(Quoted passage begins)

Royal Philips today commented on a recent report of Cancer Research UK (CRUK), which indicates that innovations, such as digital pathology, image measurement and digital collaboration are recommended to avert major gaps in UK pathology services in the near future.
Without high quality pathology services, healthcare could degenerate and seriously affect cancer care. Philips has been investing in the development of digital pathology technology and solutions aimed at transforming pathology and overcoming many of these issues.
The pathologist plays a critical role in the detection and diagnosis of a wide variety of diseases, including cancer. Suspicious tissue samples are investigated through a microscope to determine if the tissue is malignant and consequently guides treatment decisions.
In the process, providers often have to ship the glass slide samples for expert consults, running the risk for lost or damaged specimens and communication delays.
“Digitisation could enable easy access and sharing of information, improved communication and convenience in education,” says Russ Granzow, General Manager of Philips Digital Pathology Solutions. “We believe that digital pathology will help pathologists improve efficiencies and ultimately provide better care.”

(Quoted passage ends)
(Material provided begins)

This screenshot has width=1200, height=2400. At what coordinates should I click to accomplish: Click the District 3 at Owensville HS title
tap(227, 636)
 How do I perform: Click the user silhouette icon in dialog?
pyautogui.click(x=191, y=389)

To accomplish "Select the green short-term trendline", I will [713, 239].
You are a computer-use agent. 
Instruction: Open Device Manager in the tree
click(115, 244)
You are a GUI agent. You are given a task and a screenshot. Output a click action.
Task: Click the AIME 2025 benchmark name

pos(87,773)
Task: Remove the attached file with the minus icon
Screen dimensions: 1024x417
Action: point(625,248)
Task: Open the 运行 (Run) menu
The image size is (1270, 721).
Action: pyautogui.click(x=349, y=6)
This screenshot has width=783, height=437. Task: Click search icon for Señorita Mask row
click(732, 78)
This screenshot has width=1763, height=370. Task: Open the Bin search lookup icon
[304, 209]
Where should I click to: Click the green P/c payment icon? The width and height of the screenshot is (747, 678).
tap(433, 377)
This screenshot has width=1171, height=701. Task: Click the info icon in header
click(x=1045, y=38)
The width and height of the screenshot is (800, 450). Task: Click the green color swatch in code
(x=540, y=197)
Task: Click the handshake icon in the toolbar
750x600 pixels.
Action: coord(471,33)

(Material provided ends)

_Actions to take_
1) Which innovations does the CRUK report in the digital pathology text recommend to avert gaps in UK pathology services? List them all.
2) Copy the stretch of the digital pathology text from "Without high quality" through "guides treatment decisions." word for word.
3) In the digital pathology text, what job title is given for Russ Granzow?
The lines have nothing to do with the digital pathology text.

_Task solutions_
1) Digital pathology, image measurement, and digital collaboration.

2)
Without high quality pathology services, healthcare could degenerate and seriously affect cancer care. Philips has been investing in the development of digital pathology technology and solutions aimed at transforming pathology and overcoming many of these issues.
The pathologist plays a critical role in the detection and diagnosis of a wide variety of diseases, including cancer. Suspicious tissue samples are investigated through a microscope to determine if the tissue is malignant and consequently guides treatment decisions.

3) General Manager of Philips Digital Pathology Solutions.